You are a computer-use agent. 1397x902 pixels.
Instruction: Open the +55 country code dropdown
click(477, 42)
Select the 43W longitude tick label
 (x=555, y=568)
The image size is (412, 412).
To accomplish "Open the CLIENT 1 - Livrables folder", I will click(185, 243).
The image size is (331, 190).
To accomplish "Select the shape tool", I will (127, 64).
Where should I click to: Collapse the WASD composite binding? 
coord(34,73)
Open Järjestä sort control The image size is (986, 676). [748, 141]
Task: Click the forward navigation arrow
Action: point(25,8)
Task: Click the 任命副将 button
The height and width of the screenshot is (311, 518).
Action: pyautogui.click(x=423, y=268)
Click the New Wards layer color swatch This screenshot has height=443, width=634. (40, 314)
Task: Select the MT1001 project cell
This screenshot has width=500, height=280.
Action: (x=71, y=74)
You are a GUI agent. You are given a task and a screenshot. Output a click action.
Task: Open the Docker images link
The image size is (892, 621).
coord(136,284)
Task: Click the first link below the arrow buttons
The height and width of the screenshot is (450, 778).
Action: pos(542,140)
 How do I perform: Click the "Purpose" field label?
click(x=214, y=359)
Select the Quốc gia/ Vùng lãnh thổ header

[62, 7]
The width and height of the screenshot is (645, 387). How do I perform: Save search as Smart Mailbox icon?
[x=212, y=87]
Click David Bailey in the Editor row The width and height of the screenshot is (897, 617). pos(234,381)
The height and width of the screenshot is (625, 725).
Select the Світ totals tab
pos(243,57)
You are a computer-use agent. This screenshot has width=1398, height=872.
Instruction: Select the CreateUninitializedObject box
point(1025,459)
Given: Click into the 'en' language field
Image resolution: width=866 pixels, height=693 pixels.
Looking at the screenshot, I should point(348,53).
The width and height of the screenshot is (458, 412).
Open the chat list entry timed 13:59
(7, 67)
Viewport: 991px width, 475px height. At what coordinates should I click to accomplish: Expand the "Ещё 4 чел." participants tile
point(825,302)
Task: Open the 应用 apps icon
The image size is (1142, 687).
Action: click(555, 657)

================================

→ **Work request**: Go through the listing above and return every line where the word "computer" occurs.

→ **Exercise answer**:
You are a computer-use agent. 1397x902 pixels.
You are a computer-use agent. This screenshot has width=1398, height=872.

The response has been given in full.